* ARBEITSAUFTRAG *
In welchem Land Europas wird laut dem vorgegebenen Text am meisten gearbeitet?

Aber im europäischen Vergleich arbeiten wir in der Schweiz nicht wenig, oder?

Wir sind die traurige Spitze: In keinem anderen Land Europas wird so viel gearbeitet wie hier. Und während in anderen Ländern die Arbeitszeit in den letzten Jahren sogar zurückging, blieb sie bei uns gleich hoch.

Welche Folgen hätte eine zusätzliche Arbeitsbelastung für die Gesundheit und die Vereinbarkeit von Berufs- und Privatleben?

Wenn wir mehr als 50, 60 oder 70 Stunden pro Woche und auch in der Nacht sowie sonntags arbeiten, wie es die Arbeitgeber wollen, dann wird es kein Privatleben mehr geben! Die Angestellten hätten zu wenig Schlaf, nicht genug Zeit, sich zu erholen, mehr Stress und das «Phänomen Burnout» – das in unserem Land bereits heute eine regelrechte Epidemie ist – würde sich noch weiter verbreiten. Es sind vor allem die schwächsten Angestellten, die leiden würden, zum Beispiel Frauen, die aufgrund ihrer familiären Pflichten einer zusätzlichen Belastung ausgesetzt sind, oder ältere Arbeitnehmende, denen Stresssituationen mehr zusetzen.

* DATEN *
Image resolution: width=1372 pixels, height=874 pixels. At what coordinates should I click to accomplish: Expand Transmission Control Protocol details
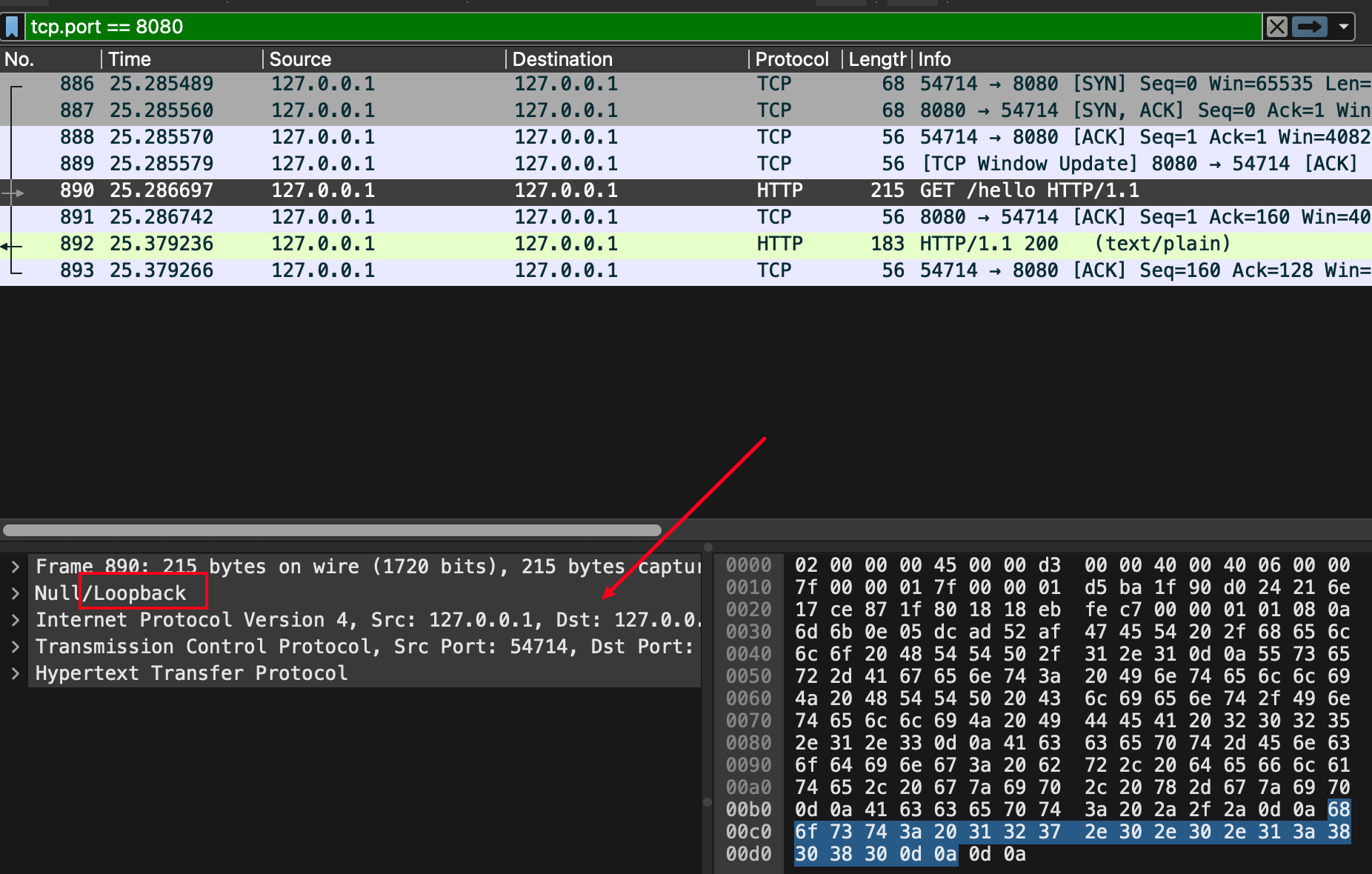click(15, 647)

* ERGEBNIS DER AUFGABE *
In der Schweiz.